Only a week after Governor Eliot Spitzer put the brakes on his plan to give illegal immigrants driver's licenses, the self-proclaimed steamroller is now pushing for yet another divisive issue, gay marriage.
Spitzer told a group of supporters at a Democratic fundraiser that if the Democrats gain control of both houses of the state legislature, legalizing gay marriage would be a top priority. The Democrats are currently three seats shy of holding the majority for the first time since 1965.
Gay marriage is a controversial issue to say the least. Marriage is, after all, the foundation of family life and the most fundamental tenet of our society. For thousands of years, marriage has existed between one man and one woman. Its strong religious connotations find roots in the Judeo-Christian experience. However, marriage is not by any means exclusively religious. Quite the opposite, it is also a very public institution.
Marriage is not simply a private matter of emotion between two people. On the contrary, its success and/or failure have a tremendous impact on all of society. Take for instance, the negative effects of divorce on the psychological development of children and the negative implications it has for overall health and wellness.
Governor Spitzer's assault on the institution of marriage is clearly counterproductive to the normative values of most New Yorkers and just another sign of his mismanagement of priorities. Public support on this topic is also low, something Spitzer has become accustomed to, lately. A May 2004 Quinnipiac survey found 55 percent opposed to gay marriage, with only 37 percent in favor. Similarly, a Siena College survey released last Tuesday found only 25 percent of voters would re-elect Governor Spitzer, while 49 percent indicated they would "prefer someone else."

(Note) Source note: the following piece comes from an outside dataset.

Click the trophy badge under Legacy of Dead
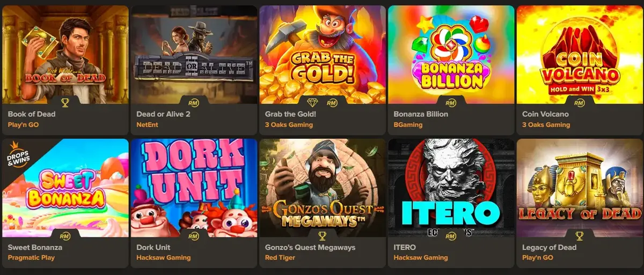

Despite all the political rhetoric, defending the traditional role of marriage is not a staple of some radical Republican agenda. In fact, let us not forget that it was former President Bill Clinton, who signed the Defense of Marriage Act (DOMA) into law in 1996. After signing the law, Clinton stated, "I remain opposed to same-sex marriage. I believe marriage is an institution for the union of a man and a woman. This has been my long-standing position, and it is not being reviewed or reconsidered."
Earlier this year, Governor Spitzer declared the passage of a bill to legalize gay marriage "a simple moral imperative." How ironic it is then, for a man who seems to be so concerned with moral imperatives, to refuse to recognize the serious moral reservations shared by most people of good faith on this issue. This type of arrogance in government is the last thing we need in Albany. Homosexual persons deserve our utmost respect and should be entitled to receive many of the benefits usually afforded to married couples. However, the last thing New Yorkers need is a Governor to ram something down our throats.